TASK DESCRIPTION:
Each entry is to be restated word for word, with nothing omitted.

PROVIDED RECORDS:
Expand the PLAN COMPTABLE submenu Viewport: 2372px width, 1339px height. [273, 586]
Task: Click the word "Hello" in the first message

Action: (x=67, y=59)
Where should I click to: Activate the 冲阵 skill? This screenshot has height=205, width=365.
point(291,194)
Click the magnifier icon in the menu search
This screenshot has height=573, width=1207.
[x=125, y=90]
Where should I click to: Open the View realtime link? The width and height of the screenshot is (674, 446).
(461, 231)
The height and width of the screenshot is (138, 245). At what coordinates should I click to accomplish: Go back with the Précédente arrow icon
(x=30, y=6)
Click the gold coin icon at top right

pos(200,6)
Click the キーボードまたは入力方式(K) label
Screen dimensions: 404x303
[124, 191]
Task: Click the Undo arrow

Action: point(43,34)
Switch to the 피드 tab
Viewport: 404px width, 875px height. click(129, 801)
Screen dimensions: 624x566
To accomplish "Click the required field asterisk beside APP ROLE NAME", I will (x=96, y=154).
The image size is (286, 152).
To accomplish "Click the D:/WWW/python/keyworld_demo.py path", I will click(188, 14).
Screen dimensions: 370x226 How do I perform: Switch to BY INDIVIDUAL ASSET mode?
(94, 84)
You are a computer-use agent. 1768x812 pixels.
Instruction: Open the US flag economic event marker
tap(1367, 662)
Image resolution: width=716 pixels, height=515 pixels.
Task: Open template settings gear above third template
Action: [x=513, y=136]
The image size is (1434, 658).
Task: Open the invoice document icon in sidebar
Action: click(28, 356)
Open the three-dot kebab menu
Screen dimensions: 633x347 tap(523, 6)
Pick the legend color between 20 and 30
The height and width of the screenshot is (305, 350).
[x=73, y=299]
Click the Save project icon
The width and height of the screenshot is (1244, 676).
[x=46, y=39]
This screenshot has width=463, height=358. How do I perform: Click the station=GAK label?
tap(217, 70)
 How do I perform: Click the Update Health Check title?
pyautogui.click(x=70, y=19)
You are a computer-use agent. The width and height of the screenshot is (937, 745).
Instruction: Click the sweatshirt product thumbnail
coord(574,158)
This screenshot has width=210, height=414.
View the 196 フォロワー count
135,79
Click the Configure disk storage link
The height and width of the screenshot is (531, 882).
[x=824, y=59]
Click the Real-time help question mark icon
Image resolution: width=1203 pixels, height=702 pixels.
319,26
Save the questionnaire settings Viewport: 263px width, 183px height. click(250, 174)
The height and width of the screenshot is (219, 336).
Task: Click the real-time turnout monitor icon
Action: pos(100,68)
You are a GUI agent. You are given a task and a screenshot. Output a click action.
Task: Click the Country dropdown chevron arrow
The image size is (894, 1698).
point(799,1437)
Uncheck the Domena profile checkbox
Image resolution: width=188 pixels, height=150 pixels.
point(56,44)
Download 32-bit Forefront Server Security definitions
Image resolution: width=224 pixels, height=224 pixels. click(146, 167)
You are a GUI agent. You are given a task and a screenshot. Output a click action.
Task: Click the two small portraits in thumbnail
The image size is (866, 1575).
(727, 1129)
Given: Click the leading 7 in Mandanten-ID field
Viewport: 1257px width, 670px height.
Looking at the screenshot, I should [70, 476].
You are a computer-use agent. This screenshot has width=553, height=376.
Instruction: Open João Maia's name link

ANSWER AREA:
Expand the PLAN COMPTABLE submenu Viewport: 2372px width, 1339px height. [273, 586]
Task: Click the word "Hello" in the first message

Action: (x=67, y=59)
Where should I click to: Activate the 冲阵 skill? This screenshot has height=205, width=365.
point(291,194)
Click the magnifier icon in the menu search
This screenshot has height=573, width=1207.
[x=125, y=90]
Where should I click to: Open the View realtime link? The width and height of the screenshot is (674, 446).
(461, 231)
The height and width of the screenshot is (138, 245). At what coordinates should I click to accomplish: Go back with the Précédente arrow icon
(x=30, y=6)
Click the gold coin icon at top right

pos(200,6)
Click the キーボードまたは入力方式(K) label
Screen dimensions: 404x303
[124, 191]
Task: Click the Undo arrow

Action: point(43,34)
Switch to the 피드 tab
Viewport: 404px width, 875px height. click(129, 801)
Screen dimensions: 624x566
To accomplish "Click the required field asterisk beside APP ROLE NAME", I will (x=96, y=154).
The image size is (286, 152).
To accomplish "Click the D:/WWW/python/keyworld_demo.py path", I will click(188, 14).
Screen dimensions: 370x226 How do I perform: Switch to BY INDIVIDUAL ASSET mode?
(94, 84)
You are a computer-use agent. 1768x812 pixels.
Instruction: Open the US flag economic event marker
tap(1367, 662)
Image resolution: width=716 pixels, height=515 pixels.
Task: Open template settings gear above third template
Action: [x=513, y=136]
The image size is (1434, 658).
Task: Open the invoice document icon in sidebar
Action: click(28, 356)
Open the three-dot kebab menu
Screen dimensions: 633x347 tap(523, 6)
Pick the legend color between 20 and 30
The height and width of the screenshot is (305, 350).
[x=73, y=299]
Click the Save project icon
The width and height of the screenshot is (1244, 676).
[x=46, y=39]
This screenshot has width=463, height=358. How do I perform: Click the station=GAK label?
tap(217, 70)
 How do I perform: Click the Update Health Check title?
pyautogui.click(x=70, y=19)
You are a computer-use agent. The width and height of the screenshot is (937, 745).
Instruction: Click the sweatshirt product thumbnail
coord(574,158)
This screenshot has width=210, height=414.
View the 196 フォロワー count
135,79
Click the Configure disk storage link
The height and width of the screenshot is (531, 882).
[x=824, y=59]
Click the Real-time help question mark icon
Image resolution: width=1203 pixels, height=702 pixels.
319,26
Save the questionnaire settings Viewport: 263px width, 183px height. click(250, 174)
The height and width of the screenshot is (219, 336).
Task: Click the real-time turnout monitor icon
Action: pos(100,68)
You are a GUI agent. You are given a task and a screenshot. Output a click action.
Task: Click the Country dropdown chevron arrow
The image size is (894, 1698).
point(799,1437)
Uncheck the Domena profile checkbox
Image resolution: width=188 pixels, height=150 pixels.
point(56,44)
Download 32-bit Forefront Server Security definitions
Image resolution: width=224 pixels, height=224 pixels. click(146, 167)
You are a GUI agent. You are given a task and a screenshot. Output a click action.
Task: Click the two small portraits in thumbnail
The image size is (866, 1575).
(727, 1129)
Given: Click the leading 7 in Mandanten-ID field
Viewport: 1257px width, 670px height.
Looking at the screenshot, I should [70, 476].
You are a computer-use agent. This screenshot has width=553, height=376.
Instruction: Open João Maia's name link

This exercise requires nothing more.